While the media and human rights advocates express concern about the Bill, Sierra Leone’s Minister of Information and Communications, Mohamed Rahman Swarray, says he is “excited” about the storm the Bill has provoked.
“I am excited by the debate around the cybercrime Bill 2020. I wish to assure all Sierra Leoneans that this bill will not tamper with the freedoms and human rights that His Excellency President Bio is so passionate about. All this bill seeks to do is to protect our citizens in digital space and make good international commitments like the African Union‘s Malabo Accord to which Sierra Leone is a signatory, enforce the ECOWAS directive on cyber-crime and data protection and support our accession to the Budapest Convention like other countries in the region have done,” the Minister reacted on his Facebook account.
The MFWA wishes to draw the attention of the Minister of Information that the Malabo Convention does not prescribe a violation of citizens’ rights and make the use of the internet a potential crime.

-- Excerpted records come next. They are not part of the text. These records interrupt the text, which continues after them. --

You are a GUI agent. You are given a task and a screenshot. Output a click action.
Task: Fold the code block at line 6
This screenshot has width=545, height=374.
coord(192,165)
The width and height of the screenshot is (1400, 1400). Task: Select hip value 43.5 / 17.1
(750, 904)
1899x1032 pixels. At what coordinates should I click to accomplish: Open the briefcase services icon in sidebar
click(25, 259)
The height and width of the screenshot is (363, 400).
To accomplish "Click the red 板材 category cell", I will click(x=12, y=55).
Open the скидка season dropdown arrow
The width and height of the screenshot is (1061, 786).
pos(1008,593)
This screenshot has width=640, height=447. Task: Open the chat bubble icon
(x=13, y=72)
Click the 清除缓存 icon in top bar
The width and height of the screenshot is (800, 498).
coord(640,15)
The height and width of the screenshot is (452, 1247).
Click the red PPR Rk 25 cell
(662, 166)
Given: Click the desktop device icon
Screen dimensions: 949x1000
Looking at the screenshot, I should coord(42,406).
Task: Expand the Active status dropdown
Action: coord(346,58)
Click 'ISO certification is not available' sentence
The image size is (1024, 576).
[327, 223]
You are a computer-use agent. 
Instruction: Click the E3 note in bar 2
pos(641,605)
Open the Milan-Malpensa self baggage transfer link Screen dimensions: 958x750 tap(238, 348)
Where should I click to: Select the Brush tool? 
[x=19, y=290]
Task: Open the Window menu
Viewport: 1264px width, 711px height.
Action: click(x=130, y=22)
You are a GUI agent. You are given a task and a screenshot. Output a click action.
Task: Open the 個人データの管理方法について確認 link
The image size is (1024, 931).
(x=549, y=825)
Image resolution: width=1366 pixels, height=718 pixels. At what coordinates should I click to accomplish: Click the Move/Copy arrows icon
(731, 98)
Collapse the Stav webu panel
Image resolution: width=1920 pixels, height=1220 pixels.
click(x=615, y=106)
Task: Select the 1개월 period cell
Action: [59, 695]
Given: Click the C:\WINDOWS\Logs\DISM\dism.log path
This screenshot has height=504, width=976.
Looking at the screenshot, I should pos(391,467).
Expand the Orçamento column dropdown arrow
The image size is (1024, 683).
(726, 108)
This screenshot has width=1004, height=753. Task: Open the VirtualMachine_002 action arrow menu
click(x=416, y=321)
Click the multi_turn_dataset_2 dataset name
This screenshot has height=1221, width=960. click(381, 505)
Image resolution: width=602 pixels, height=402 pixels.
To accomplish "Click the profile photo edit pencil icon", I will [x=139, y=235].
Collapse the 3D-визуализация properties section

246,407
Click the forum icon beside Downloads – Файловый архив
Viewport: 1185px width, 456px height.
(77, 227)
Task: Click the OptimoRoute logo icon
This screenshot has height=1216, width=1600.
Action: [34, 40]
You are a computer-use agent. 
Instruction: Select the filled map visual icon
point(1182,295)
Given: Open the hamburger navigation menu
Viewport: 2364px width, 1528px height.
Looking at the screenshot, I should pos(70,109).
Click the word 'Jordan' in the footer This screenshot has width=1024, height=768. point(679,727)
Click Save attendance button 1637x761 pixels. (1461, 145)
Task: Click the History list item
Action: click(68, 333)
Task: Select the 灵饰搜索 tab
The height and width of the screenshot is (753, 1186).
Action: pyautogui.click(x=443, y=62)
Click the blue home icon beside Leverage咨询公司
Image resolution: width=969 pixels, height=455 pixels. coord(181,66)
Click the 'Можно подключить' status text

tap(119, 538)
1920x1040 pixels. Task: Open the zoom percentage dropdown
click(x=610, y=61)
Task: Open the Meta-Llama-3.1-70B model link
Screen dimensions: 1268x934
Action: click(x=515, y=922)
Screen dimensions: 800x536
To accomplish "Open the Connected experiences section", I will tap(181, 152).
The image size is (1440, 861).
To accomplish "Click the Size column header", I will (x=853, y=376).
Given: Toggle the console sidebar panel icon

The Malabo Convention enjoins states that “in adopting legal measures in the area of cybersecurity and establishing the framework for implementation thereof, each State Party shall ensure that the measures so adopted will not infringe on the rights of citizens guaranteed under the national constitution and internal laws, and protected by international conventions, particularly the African Charter on Human and Peoples’ Rights, and other basic rights such as freedom of expression, the rights to privacy and the right to a fair hearing among others.”
The Cybercrime Act fails woefully at this and does not protect citizens’ personal data. In fact, the Bill has the potential to cause breaches to data protection and privacy rights.
We will also urge the Sierra Leonean authorities to be guided by the provisions of the Malabo Convention to which they claim to be committed to and take note of Article 33 of the same Convention which notes that “Provisions of this Convention shall not be interpreted in a manner that is inconsistent with the relevant principles of international law, including international customary law.”
The MFWA shares the concerns raised by various actors in Sierra Leone about the cybercrime bill and joins the call from our partner organisation MRCG and other stakeholders for the Bill to be withdrawn from Parliament for stakeholders to make their inputs. The views expressed by civil society, human rights defenders, digital rights experts, academia, internet service providers etc, must be given serious consideration in the review of the Bill to make it human rights-respecting rather than restrictive.